Reconquête républicaine…

Le volet associatif sera particulièrement développé. Le versement de subventions publiques sera ainsi conditionné à la signature d’un contrat d’engagement « pour le respect des valeurs de la République et des exigences minimales de la vie en société ». Les motifs de dissolution d’associations seront élargis, afin d’endiguer les pressions exercées sur des publics vulnérables ou l’apologie du terrorisme, dont l’actualité témoigne de la persistance. Le projet de loi a également pour objet la protection des droits des femmes. Seront donc pénalisées les pratiques visant à attester de la virginité d’une femme et affermies les mesures de lutte contre la polygamie et les mariages forcés.

Un axe majeur du texte concerne l’école, au-delà de la mesure « choc » dont le but est de mettre fin à la scolarisation à domicile. La déscolarisation et le recours à des structures clandestines ont connu une progression notable en quelques années et les exemples pullulent de l’endoctrinement d’enfants dans des environnements où l’incitation à la haine et à la discrimination accompagne une instruction scolaire rudimentaire. De même, l’encadrement des écoles hors contrat sera consolidé.

L’organisation des cultes est aussi concernée par le texte de loi. Il incitera les structures musulmanes aujourd’hui enregistrées sous le régime associatif de la loi de 1901 à se placer sous l’empire de la loi de 1905 afin de mieux séparer les activités cultuelles des actions culturelles ou socio-éducatives. Un renforcement de la transparence pour la gouvernance et pour les financements sera prévu, de même que la protection des associations cultuelles vis-à-vis de prises de contrôle « malveillantes ». Les dispositions sur la police des cultes seront adaptées, en vue d’endiguer la diffusion d’idées et de propos hostiles aux lois de la République.
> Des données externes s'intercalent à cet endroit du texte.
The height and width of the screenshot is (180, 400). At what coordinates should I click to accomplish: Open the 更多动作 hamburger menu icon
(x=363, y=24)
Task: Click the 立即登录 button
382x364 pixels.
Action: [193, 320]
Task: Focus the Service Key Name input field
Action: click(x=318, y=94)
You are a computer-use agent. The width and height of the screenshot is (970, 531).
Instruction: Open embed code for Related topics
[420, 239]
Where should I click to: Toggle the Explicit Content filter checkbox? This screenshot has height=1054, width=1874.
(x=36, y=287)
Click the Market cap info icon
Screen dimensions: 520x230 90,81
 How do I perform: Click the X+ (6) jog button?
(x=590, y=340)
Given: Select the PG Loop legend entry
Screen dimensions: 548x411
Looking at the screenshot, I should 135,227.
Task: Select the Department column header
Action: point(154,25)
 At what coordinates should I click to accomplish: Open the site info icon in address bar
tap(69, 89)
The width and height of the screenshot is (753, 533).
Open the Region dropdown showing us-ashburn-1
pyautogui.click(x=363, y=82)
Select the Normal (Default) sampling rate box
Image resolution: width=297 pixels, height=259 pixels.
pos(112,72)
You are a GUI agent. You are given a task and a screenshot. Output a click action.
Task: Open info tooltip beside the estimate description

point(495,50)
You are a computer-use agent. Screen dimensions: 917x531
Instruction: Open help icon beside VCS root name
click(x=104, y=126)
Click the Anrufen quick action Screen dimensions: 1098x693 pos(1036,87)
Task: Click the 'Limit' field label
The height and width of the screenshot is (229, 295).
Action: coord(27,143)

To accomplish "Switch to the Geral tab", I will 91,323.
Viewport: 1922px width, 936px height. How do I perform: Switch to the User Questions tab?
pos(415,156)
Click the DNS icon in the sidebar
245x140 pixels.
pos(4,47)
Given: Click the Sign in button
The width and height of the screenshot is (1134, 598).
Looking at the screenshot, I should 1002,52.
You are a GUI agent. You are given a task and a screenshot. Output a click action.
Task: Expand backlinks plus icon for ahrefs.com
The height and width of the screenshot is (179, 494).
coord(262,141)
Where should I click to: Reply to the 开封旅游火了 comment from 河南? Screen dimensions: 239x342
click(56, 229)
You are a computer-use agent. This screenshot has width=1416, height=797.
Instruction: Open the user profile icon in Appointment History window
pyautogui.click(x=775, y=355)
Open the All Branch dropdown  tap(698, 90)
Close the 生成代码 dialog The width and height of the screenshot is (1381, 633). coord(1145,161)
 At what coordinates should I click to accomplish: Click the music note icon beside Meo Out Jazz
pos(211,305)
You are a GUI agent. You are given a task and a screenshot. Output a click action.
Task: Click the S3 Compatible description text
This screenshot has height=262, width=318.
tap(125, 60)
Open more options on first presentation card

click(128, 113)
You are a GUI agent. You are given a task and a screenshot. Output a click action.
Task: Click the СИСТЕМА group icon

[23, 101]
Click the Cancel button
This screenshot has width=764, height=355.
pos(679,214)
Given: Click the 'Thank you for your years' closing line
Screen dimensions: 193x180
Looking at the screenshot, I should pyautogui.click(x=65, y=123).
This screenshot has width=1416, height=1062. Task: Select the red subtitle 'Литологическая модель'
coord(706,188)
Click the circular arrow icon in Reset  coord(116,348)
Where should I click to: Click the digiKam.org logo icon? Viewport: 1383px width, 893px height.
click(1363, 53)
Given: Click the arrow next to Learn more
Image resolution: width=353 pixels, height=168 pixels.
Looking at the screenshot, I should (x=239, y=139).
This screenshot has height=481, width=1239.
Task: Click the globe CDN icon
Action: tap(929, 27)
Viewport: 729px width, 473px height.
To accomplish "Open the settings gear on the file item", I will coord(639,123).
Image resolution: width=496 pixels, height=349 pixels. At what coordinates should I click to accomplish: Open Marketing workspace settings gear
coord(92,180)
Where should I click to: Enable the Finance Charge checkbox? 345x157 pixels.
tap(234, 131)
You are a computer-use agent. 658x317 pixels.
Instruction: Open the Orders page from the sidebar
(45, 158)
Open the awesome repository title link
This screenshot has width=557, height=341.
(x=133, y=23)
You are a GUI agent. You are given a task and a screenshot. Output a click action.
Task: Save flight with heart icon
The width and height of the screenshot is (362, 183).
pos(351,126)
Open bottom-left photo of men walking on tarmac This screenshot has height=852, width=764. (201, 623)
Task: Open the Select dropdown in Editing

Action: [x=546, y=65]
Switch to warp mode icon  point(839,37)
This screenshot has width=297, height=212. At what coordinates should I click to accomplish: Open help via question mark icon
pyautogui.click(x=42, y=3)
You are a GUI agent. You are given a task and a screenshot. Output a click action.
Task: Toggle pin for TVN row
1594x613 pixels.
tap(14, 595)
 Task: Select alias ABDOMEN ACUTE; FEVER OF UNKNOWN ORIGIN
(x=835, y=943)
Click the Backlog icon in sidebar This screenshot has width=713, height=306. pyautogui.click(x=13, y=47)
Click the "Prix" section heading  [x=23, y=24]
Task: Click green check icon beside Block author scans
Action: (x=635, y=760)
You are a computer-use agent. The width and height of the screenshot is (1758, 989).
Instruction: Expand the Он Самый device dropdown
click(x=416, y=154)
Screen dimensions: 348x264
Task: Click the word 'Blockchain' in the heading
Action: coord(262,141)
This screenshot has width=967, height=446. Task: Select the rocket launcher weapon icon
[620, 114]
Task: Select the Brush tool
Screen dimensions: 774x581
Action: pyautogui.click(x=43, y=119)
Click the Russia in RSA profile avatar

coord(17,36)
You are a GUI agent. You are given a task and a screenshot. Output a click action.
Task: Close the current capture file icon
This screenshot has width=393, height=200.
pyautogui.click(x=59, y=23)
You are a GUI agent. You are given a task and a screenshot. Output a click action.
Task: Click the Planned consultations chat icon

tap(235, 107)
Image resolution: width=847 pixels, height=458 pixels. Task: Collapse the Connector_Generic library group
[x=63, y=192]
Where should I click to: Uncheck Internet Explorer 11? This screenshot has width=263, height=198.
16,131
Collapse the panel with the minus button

Enfin, la lutte contre les discours de haine et les contenus illicites sur Internet fera également l’objet d’un titre entier du projet de loi.

… culturelle et idéologique

Le président Macron, à l’instar de ses ministres Gérald Darmanin (Intérieur), Marlène Schiappa (Citoyenneté) et Jean-Michel Blanquer (Éducation) insistent sur les décisions auparavant prises en matière de prévention : dédoublement des classes en primaire, réforme de l’accompagnement scolaire, programme de rénovation urbaine porté à 10 milliards, présence accrue des services publics… Des plans de lutte contre la radicalisation ont déjà été déployés dans de nombreux quartiers, avec des résultats tangibles. Mais Emmanuel Macron sait aussi que les mesures concrètes ne feront pas tout. « À l’islamisme radical brandi comme une fierté, nous devons opposer un patriotisme républicain assumé », déclarait-il le 2 octobre aux Mureaux. Il s’agit en effet d’un combat de reconquête culturelle et idéologique de longue haleine.


Le titre fait référence à la célèbre phrase de Léon Gambetta, prononcée en 1877 : « Le cléricalisme, voilà l’ennemi ! » La situation que vit aujourd’hui la France vis-à-vis de l’islamisme n’est pas sans analogie avec les visées ultramontaines de l’Église catholique de la fin du xixe siècle.
1 Jean-Pierre Obin, Comment on a laissé l’islamisme pénétrer l’école, Paris, Hermann, 2020, 166 p. Lire notre recension en pages 78-79.